— START Provided text —
# Pick your enemy



## StandingInQuicksand (Jun 4, 2012)

If you HAD to pick one, which would you pick and why?

Your WS has a 6 month PA with someone who is a stranger to you.

Your WS has a 6 month PA with someone you know well.


----------



## Almostrecovered (Jul 14, 2011)

the second one has a double betrayal, no thanks


----------



## BeachGuy (Jul 6, 2011)

That's like asking which arm to cut off.


----------



## Ingalls (Mar 7, 2012)

Neither...but ok the 2nd one.


----------



## beenbetrayed (Oct 11, 2011)

Lol why in the world would anyone choose the second one over the first one?
_Posted via Mobile Device_


----------



## lovemylife26 (Mar 21, 2012)

Almostrecovered said:


> the second one has a double betrayal, no thanks


It is a double betrayal, try hanging out with AP and HH when MH and AP were seeing each other.


----------



## Jellybeans (Mar 8, 2011)
— END Provided text —
## Objective
Please decide whether each statement agrees with the forum thread, giving yes or no and quoting the thread's deciding words exactly: (a) BeachGuy compares the choice to asking which arm to cut off. (b) Ingalls picks the first option. (c) beenbetrayed's post was made from a mobile device. The listing that comes next is separate material, unrelated to the forum thread.
— START Data extract —
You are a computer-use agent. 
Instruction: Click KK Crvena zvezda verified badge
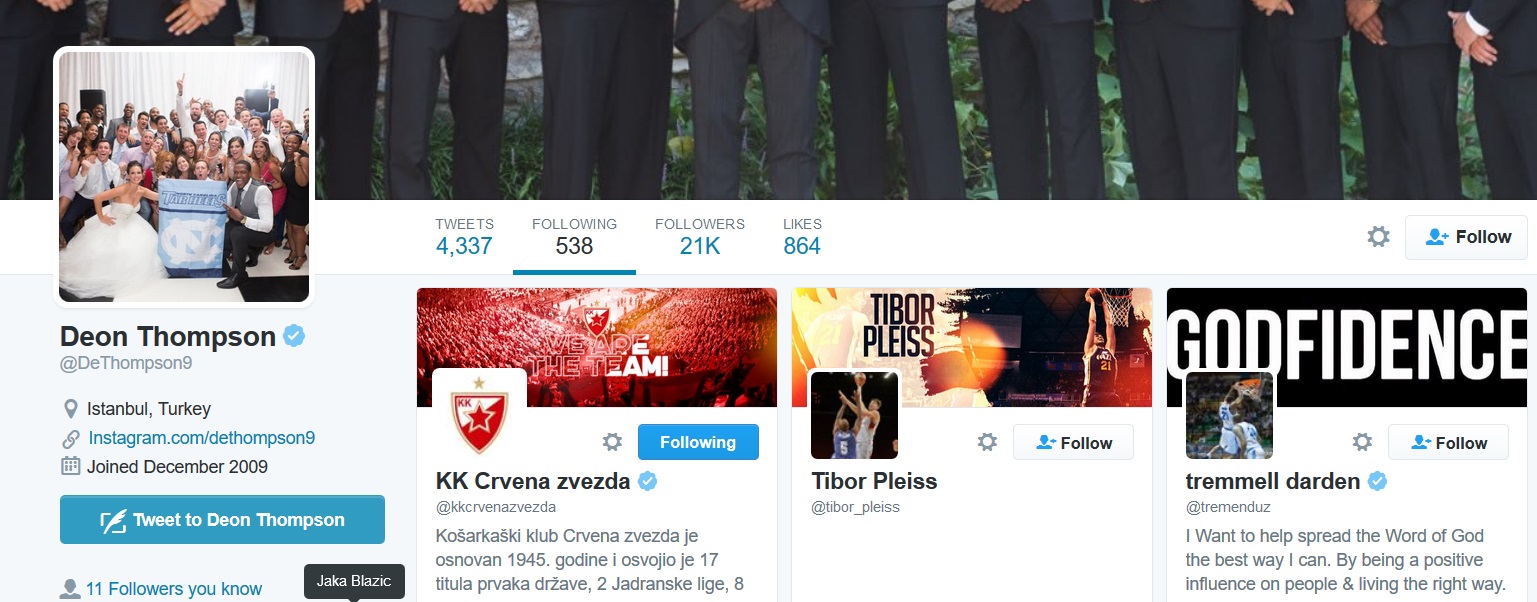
— END Data extract —
## Solution to the problem
(a) Yes: "That's like asking which arm to cut off."
(b) No: "Neither...but ok the 2nd one."
(c) Yes: "Posted via Mobile Device"